Tra le priorità ci sono l’identificazione precoce della diagnosi, la comunicazione tra medici di famiglia e reumatologi, la gestione efficace delle comorbidità e la riorganizzazione dei servizi di cura facendo dialogare meglio ospedale e territorio. Il 34% dei pazienti – second il report – ritiene di non aver ricevuto una diagnosi tempestiva, contro il 32% dei medici, mentre una quota significativa di pazienti (20,93%) esprime insoddisfazione, evidenziando una potenziale discrepanza tra la valutazione clinica e l’esperienza vissuta dai pazienti nella gestione delle comorbidità nell’artrite reumatoide. Quasi la metà dei professionisti sanitari (47,76%) ritiene che il rafforzamento della medicina territoriale possa migliorare significativamente la gestione dell’artrite reumatoide; ma solo una minoranza di pazienti (23,26%) percepisce come adeguato l’attuale supporto a livello locale. Punti questi che sono al centro di tre disegni di legge che proprio in questi giorni sono all’esame della commissione Sanità del Senato: tra questi quello a prima firma di Maria Cristina Cantù che tra le altre cose prevede l’istituzione di una rete nazionale delle patologie reumatologiche.

I farmaci biologici hanno cambiato la vita ai pazienti

Tante anche le novità dal punto di vista terapeutico come sottolinea Gian Domenico Sebastiani, direttore Uoc Reumatologia all’ospedale San Camillo e presidente della Società italiana di reumatologia (Sir): “Con i nuovi trattamenti farmaceutici si è aperto un orizzonte di speranza per i pazienti con artrite reumatoide”. Il trattamento della malattia, ad oggi, “si basa su immunosoppressori convenzionali come il metotrexato, che utilizziamo da 40 anni, efficace e funzionante in una certa percentuale di pazienti”. Ma a cambiare la vita del paziente, continua Sebastiani, “sono stati i farmaci biologici introdotti a inizio secolo.

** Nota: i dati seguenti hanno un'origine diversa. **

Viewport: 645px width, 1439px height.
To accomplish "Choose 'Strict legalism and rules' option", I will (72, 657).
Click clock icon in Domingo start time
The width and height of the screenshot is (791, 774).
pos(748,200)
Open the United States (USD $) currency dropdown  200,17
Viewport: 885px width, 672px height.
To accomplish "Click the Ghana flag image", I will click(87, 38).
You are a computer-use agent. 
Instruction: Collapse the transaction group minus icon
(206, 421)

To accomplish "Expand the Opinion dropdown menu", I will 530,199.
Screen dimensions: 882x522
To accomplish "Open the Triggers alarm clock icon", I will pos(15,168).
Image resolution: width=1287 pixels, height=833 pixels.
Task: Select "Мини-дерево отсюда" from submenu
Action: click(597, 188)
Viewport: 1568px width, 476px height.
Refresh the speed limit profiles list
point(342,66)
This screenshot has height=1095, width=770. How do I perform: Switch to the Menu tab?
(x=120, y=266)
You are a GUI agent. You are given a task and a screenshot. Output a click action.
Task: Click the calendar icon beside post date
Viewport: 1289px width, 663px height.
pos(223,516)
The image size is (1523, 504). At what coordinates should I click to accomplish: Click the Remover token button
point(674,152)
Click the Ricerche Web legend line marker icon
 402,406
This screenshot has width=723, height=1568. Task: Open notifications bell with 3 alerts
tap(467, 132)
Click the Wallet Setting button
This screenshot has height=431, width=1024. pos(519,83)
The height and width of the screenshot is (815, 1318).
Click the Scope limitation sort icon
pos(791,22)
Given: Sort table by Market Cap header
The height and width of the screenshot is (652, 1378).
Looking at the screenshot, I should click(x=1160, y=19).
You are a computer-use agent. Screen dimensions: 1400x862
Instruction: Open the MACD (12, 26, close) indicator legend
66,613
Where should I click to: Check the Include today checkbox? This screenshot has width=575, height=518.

Immunosoppressori diretti contro specifici meccanismi patogenetici, che hanno rivoluzionato e migliorato moltissimo la vita del paziente”. Terapie in grado “di mandare in remissione la malattia e evitare l’accumulo di danno, che è irreversibile e principale causa di morbidità e comorbidità, di invalidità e mortalità”.

I nuovi farmaci antireumatici modificanti la malattia

Ulteriore innovazione, nel decennio successivo, è stata rappresentata “dalle piccole molecole tarteted-synthetic, farmaci antireumatici modificanti la malattia (Dmard)”, spiega il presidente Sir. “Farmaci diretti contro alcune citochine a somministrazione orale, che possono facilitare l’aderenza alla terapia da parte delle persone. Agiscono molto velocemente e altrettanto velocemente cessano di funzionare in caso sia necessaria una sospensione”. Fra questi rientrano “i Jak-inibitori: inibitori della janus chinasi, recettore della membrana che favorisce la produzione di citochine pro-infiammatorie”, evidenzia Sebastiani, che conclude: “Tanti farmaci sono stati sviluppati, e molti ne stanno arrivando. Un progresso significativo, un orizzonte di speranza buono per chi è affetto da una malattia considerata fino a poco tempo fa non trattabile”.